Session1325
TitleTransforming Borders in Late Antiquity: A Panoramic View, II - Middle and Lower Danube Provinces
Date/TimeWednesday 6 July 2022: 16.30-18.00
 
OrganiserMateusz Fafinski, Max-Weber-Kolleg für kultur- und sozialwissenschaftliche Studien, Universität Erfurt
 
Moderator/ChairAstrid Schmölzer, Institut für Archäologische Wissenschaften, Denkmalwissenschaften und Kunstgeschichte, Otto-Friedrich-Universität Bamberg
 
Paper 1325-a What Happened When Roman Frontiers Collapsed: The Lower Danube Limes Zone in the 7th to 8th Centuries
(Language: English)
Alexander Sarantis, Wydział Historii, Uniwersytet Warszawski
Index Terms: Administration; Archaeology - General; Social History
Paper 1325-b Warrior Graves in Border Zones: an Archaeological Glance at the Lower Danube
(Language: English)
Regina M. Molitor, Graduiertenkolleg 2304 'Byzanz und die euromediterranen Kriegskulturen: Austausch, Abgrenzung, Rezeption', Johannes Gutenberg-Universität Mainz
Index Terms: Archaeology - Sites; Geography and Settlement Studies; Military History
Paper 1325-c In the Service of Rome?: Mobility and Ethnic Interpretation of the Shield Bosses with a Star-Shaped Flange and Faceted / Fluted Bowls along the Roman Danube Frontier
(Language: English)
Marko Jelusić, Zentrum für Kulturgüterschutz, Donau-Universität Krems
Index Terms: Archaeology - General; Military History
 
AbstractThese sessions offer an archaeological as well as historical approach to Roman border regions.

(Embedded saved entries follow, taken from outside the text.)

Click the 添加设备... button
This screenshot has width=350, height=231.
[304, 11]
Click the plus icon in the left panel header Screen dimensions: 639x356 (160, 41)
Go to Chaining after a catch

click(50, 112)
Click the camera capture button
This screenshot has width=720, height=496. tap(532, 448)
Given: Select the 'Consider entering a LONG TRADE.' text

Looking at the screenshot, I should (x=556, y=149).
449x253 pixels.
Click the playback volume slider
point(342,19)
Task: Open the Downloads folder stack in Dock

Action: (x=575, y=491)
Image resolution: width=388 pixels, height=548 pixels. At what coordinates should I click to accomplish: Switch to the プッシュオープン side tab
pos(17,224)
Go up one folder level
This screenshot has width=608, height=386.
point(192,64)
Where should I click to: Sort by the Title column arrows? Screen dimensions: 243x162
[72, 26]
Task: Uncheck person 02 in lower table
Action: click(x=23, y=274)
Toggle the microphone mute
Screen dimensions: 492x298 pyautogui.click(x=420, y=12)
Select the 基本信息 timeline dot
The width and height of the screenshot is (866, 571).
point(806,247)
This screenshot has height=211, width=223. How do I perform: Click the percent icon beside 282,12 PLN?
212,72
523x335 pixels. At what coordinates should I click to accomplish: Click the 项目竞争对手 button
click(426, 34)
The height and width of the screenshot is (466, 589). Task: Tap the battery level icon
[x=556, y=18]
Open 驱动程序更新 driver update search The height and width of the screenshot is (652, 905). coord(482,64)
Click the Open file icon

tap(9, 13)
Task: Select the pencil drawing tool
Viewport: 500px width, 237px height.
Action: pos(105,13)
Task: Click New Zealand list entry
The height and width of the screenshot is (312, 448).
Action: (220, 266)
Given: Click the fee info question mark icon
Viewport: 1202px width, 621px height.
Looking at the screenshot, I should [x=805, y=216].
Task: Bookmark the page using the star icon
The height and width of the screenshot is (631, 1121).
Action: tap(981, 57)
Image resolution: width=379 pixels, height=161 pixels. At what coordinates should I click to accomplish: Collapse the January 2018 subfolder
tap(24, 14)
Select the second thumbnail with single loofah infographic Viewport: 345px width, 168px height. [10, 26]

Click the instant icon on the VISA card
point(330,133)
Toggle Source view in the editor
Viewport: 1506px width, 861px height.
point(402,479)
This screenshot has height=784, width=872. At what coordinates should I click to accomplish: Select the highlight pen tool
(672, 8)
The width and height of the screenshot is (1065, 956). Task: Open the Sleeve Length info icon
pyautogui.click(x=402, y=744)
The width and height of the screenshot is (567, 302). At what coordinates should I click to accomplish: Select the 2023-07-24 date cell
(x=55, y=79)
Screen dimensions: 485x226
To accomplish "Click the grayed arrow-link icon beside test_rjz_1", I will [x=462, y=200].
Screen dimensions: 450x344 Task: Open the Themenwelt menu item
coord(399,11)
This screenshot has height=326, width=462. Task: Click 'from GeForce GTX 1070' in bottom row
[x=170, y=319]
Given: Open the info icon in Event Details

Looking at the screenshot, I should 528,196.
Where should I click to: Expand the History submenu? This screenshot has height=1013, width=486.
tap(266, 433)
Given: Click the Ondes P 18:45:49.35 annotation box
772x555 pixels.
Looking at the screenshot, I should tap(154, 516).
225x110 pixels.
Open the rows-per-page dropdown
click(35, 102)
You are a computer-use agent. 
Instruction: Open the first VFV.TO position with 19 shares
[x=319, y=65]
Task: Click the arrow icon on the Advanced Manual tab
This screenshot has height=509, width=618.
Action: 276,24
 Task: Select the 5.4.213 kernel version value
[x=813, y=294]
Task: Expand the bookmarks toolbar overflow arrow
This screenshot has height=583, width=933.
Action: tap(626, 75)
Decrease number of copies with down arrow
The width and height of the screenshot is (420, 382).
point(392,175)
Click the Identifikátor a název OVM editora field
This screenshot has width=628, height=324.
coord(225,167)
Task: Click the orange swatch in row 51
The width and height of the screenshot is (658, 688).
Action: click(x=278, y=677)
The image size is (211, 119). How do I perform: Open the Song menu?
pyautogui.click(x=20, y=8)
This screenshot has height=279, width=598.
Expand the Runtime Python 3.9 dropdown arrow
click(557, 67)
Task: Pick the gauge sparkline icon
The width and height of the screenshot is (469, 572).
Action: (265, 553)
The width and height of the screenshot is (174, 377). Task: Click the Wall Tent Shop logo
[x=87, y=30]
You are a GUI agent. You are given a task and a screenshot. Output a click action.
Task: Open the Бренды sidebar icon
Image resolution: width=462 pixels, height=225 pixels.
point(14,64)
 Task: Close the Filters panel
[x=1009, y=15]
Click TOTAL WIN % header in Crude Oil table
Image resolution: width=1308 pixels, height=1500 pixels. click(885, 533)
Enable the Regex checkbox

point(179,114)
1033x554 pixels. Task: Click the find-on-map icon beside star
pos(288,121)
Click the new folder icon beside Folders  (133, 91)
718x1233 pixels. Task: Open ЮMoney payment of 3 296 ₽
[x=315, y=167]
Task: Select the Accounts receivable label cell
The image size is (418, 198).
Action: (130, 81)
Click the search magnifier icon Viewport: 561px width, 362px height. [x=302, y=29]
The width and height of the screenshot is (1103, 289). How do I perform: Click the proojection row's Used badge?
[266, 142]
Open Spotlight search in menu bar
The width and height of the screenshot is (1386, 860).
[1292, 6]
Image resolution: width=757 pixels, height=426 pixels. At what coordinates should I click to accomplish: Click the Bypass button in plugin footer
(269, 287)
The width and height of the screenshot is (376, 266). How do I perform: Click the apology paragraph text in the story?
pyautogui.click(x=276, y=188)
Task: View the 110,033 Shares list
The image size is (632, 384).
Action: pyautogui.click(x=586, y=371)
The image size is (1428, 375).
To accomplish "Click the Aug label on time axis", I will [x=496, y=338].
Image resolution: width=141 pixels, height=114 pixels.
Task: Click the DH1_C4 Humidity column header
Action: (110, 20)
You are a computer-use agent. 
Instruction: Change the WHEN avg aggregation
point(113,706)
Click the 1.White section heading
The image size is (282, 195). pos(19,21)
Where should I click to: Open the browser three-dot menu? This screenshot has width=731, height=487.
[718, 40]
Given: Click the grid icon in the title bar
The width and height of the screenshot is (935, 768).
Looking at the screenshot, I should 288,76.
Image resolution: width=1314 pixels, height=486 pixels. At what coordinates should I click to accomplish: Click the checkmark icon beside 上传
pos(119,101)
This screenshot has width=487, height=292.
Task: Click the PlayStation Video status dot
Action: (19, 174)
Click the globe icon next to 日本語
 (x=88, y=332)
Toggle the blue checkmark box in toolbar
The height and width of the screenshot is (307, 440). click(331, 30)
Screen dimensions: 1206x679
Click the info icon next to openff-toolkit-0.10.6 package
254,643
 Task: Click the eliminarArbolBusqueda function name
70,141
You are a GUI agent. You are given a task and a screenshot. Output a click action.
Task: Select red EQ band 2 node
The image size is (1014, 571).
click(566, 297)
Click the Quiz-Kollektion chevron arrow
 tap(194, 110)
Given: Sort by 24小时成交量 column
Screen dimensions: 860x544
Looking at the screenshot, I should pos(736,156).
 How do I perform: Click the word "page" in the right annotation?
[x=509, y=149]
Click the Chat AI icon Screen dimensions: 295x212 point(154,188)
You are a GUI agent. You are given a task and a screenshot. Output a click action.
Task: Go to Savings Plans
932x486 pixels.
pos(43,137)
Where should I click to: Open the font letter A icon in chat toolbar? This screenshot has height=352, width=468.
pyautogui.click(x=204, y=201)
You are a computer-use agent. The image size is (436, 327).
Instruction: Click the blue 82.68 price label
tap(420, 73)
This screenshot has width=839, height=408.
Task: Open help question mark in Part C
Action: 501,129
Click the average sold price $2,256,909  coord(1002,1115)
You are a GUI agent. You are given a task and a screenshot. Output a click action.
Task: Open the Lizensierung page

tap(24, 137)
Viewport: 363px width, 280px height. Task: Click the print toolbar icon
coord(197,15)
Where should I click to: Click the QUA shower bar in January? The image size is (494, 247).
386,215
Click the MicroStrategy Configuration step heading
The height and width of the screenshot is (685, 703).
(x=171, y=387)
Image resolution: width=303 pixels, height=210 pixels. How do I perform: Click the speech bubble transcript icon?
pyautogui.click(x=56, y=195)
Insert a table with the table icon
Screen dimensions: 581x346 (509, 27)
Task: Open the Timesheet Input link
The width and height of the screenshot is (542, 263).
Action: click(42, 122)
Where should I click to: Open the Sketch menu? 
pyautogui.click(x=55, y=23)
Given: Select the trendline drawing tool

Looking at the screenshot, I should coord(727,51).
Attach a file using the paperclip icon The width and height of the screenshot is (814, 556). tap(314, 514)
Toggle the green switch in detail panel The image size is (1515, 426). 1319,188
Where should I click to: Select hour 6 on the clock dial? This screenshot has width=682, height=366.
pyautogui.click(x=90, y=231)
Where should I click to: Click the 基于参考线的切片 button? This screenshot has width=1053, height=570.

We define these territories as complex areas of interaction, combining both Roman and non-Roman elements, differing from the Imperium and the Barbaricum. Frontier zones and societies saw a specific regional and local milieu in the Near East, North Africa, Britain or along the Danube and the Rhine. Are there supra-regional similarities, are the socio-political conditions all too different?